Replicability, here, isn’t a stamp. It’s repeated labor, and a diagnosis: either the effect isn’t there, or the test has not yet found its proper form.
VIII. Controlled Pluralism: Multiverses, Curves, Radical Transparency?
Instead of replication in the strict sense, should the field move toward controlled pluralism, multiverse analyses, specification curves, and radical transparency?
They don’t pick a side. They pick both:
“Both. We should perform replication and reanalyses—where we adjust previous models.”
This isn’t methodological fashion; it’s discipline: replicate and reanalyze and, in reanalysis, adjust earlier models, making choices and consequences explicit.
IX. Does This Apply to Public Health—Nicotine, Tobacco, Drugs?
I push the mechanism outside the lab and into domains where method and moral judgment knot together —public health, tobacco control, drug policy, etc. Is this a special case?
They refuse the comfort of the exception:
“Show me a field of science where evidence and moral judgments do not intertwine.

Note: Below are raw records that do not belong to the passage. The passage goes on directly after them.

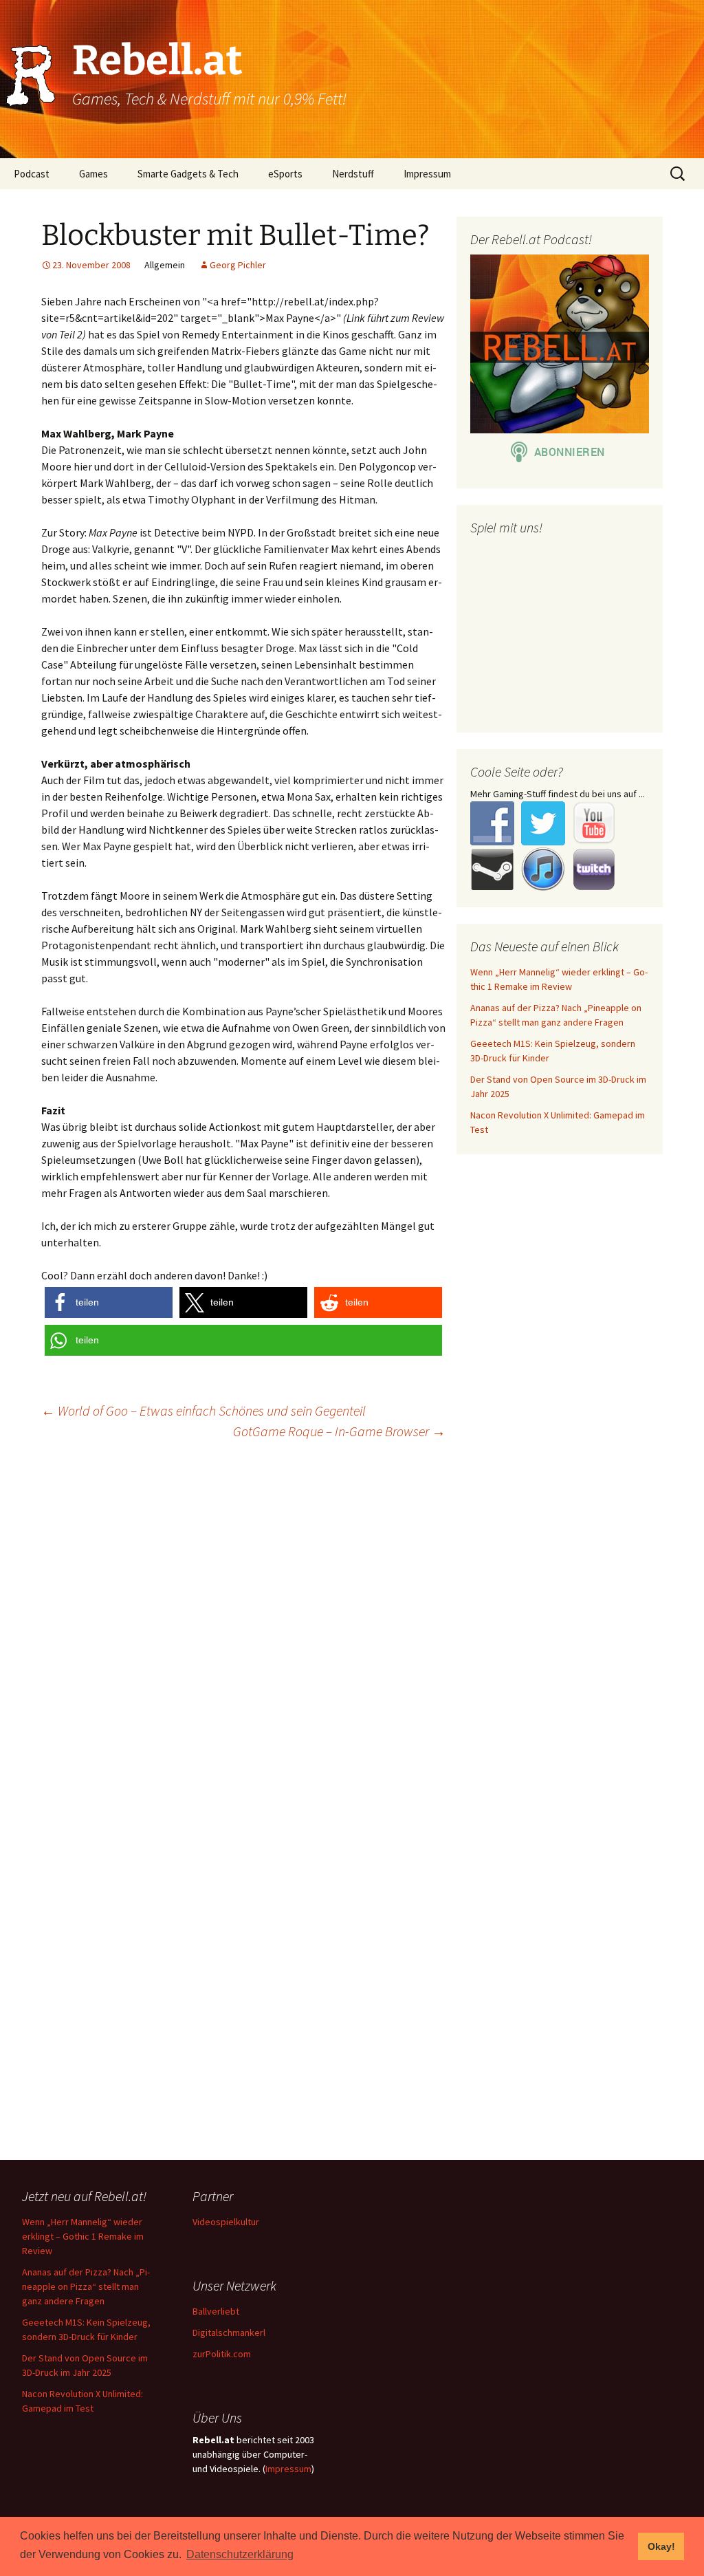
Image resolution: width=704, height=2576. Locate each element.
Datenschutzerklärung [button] (240, 2554)
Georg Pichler (238, 265)
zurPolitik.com (221, 2354)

This is not a problem unique to any one area.”
If the entanglement is structural, then the question isn’t where it happens, but under what rules it is governed.
X. When the Risk Is Epistemic Hegemony—Without Falling into Relativism
Finally, I ask whether, in areas of strong institutional consensus, the main risk may not be individual bias but the epistemic hegemony of certain frameworks, and how science can address that without sliding into relativism.
The answer ends at a limit:
“No idea.”
That last sentence functions like a window. It suggests that when the conversation reaches its hardest point—not the ideology of individuals but the hegemony of structures—the language we have remains insufficient.
The paper measures what it can measure. The interview, at times, brushes up against what we do not yet even know how to ask.
And that is where this notebook finds its purpose: to show that behind every coefficient there is a system of choices; behind every choice, a set of filters; and behind the filters, an invisible reader: the institution, the editor, the guideline, public policy, us; waiting for the number that travels best.